Let's walk through the history of software and map where it's going.
The 1980s was really the first decade when software (and computers) became ubiquitous in the office. Software was stored (and purchased) on a physical floppy disk. There was no such thing as "downloading." Software was on-premise, and it did one thing well.
Examples: WordPerfect, AutoCAD and Lotus 1-2-3.
The delivery medium of software changed -- it could be downloaded to a hard drive, but it remained on-premise. The software resided exclusively on the machine it was installed on. But the software itself was more powerful. Instead of doing one thing well, professionals could buy "suites" of software that did many things.
Examples: Microsoft Office Suite (Word, Excel PowerPoint), Adobe Suite (Photoshop, Illustrator)
Enter: Software-as-a-Service (SaaS). SaaS meant nobody had to download anything -- but most SaaS in the 2000s followed the concept of software in the 80s, doing just one thing well. You'd subscribe to one product for your contact Rolodex, one for managing the contact relationship and one for sending emails to them. Eventually, a typical business might have needed a software stack of 15+ different solutions to operate effectively. A lot of companies still operate this way.
Examples: Salesforce, Netsuite, Constant Contact.
NOTE: 2005 is when the mobile app ecosystem started to take off, with software for early smartphones, and eventually Apple's App Store and Google's Play marketplace. They followed the software trends of the 80s as well, doing one thing well. That's still largely true today.
Following the trend from the 80s and 90s, the 2010s is when the software stack in a business began to consolidate. Instead of making 11 software decisions, companies only needed to make 3 or 4. This is pretty standard on the marketing stack, with software like Marketo and Hubspot owning more and more of the stack. This is where we're seeing a lot of startup opportunity -- software that looks at underserved parts of the stack and consolidates. Localist is firmly in this camp, consolidating the "event software" stack.
Examples: Marketo, Hubspot, Salesforce, Squarespace, Zenefits
NOTE: 2015 is when "app fatigue" really set in, where convincing a user to download "yet another" app reached a breaking point.
2018-2020 - Transitioning
Desktop apps are where "work gets done," where mobile apps give you the essentials you need on the go. Both are coalescing around data. Software companies are becoming data companies. Their value depends entirely on the value of their data and what can be done with it, not the features of the software itself. What can those features do with the data?
The next decade will be about SaaS + Services. Nobody buys software for its features anymore. They buy it for what it delivers. Software creators will have to bring domain expertise to the table in addition to raw engineering might, or UX design. Companies will buy software that includes human domain experts to deliver them what they’re ultimately looking for: more leads, retained customers, etc.

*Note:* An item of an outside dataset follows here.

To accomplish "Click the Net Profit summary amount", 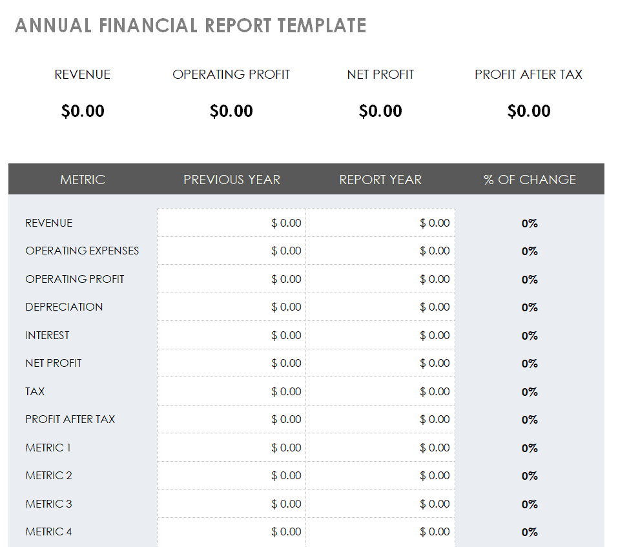I will (x=380, y=111).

The winners in this space will be the ones who have accumulated the most data over the previous decade. The more data they have, the more opinions they have about best practices, what the most effective solutions to problems are, etc. That’s powerful.

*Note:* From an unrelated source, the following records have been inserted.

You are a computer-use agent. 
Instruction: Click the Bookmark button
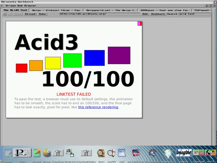(x=158, y=14)
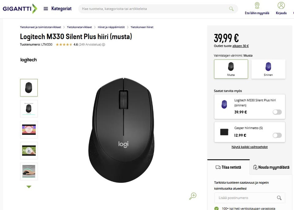Click the Kirjaudu user account icon
Viewport: 294px width, 210px height.
tap(281, 6)
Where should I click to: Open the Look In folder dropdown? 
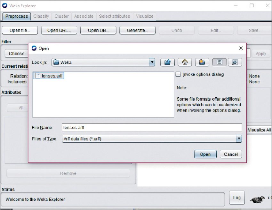152,62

We're already seeing this with Hubspot, who will build branded landing pages for the customer, or Salesforce, who will provide an expert to optimize your CRM database for the customer, all baked into the monthly subscription fee.

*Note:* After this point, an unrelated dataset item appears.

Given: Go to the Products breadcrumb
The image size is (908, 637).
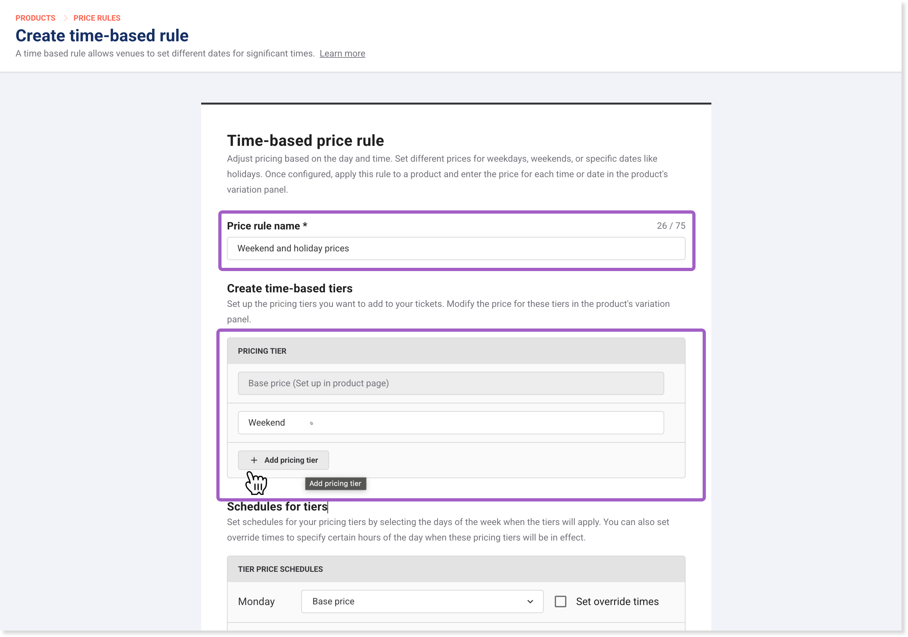Looking at the screenshot, I should pos(35,18).
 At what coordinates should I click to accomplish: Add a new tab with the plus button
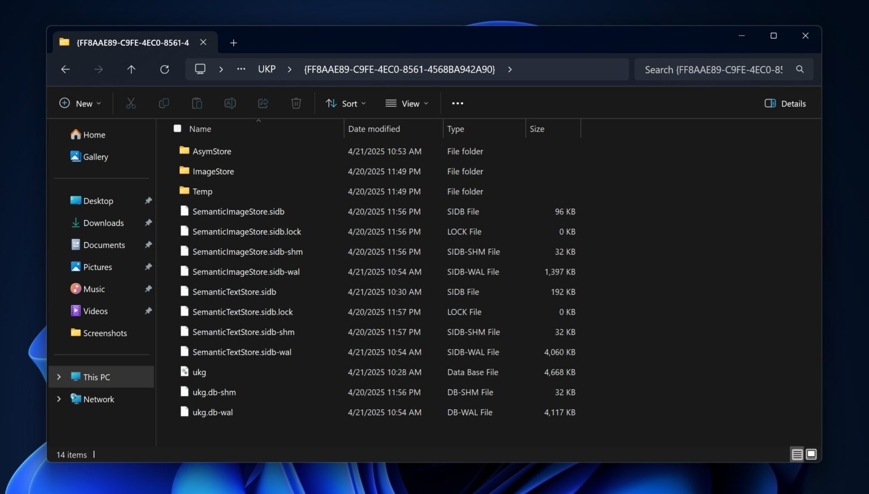click(x=233, y=42)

We’re doing this too, with our Support Bold product -- essentially delivering a successful calendar without the customer having to lift a finger.
The 2020s used human experts to gather enough "soft" data to train AI appropriately. AI then replaces these human experts, driving higher profitability in the software companies that employ it (they no longer need to hire and train experts -- the AI layer, applied to the data, provides all the domain expertise these companies need. The winners in these spaced need to have started collecting data over the previous fifteen years, and adopted AI/ML/DL technologies early to appropriately adapt their solutions to take advantage.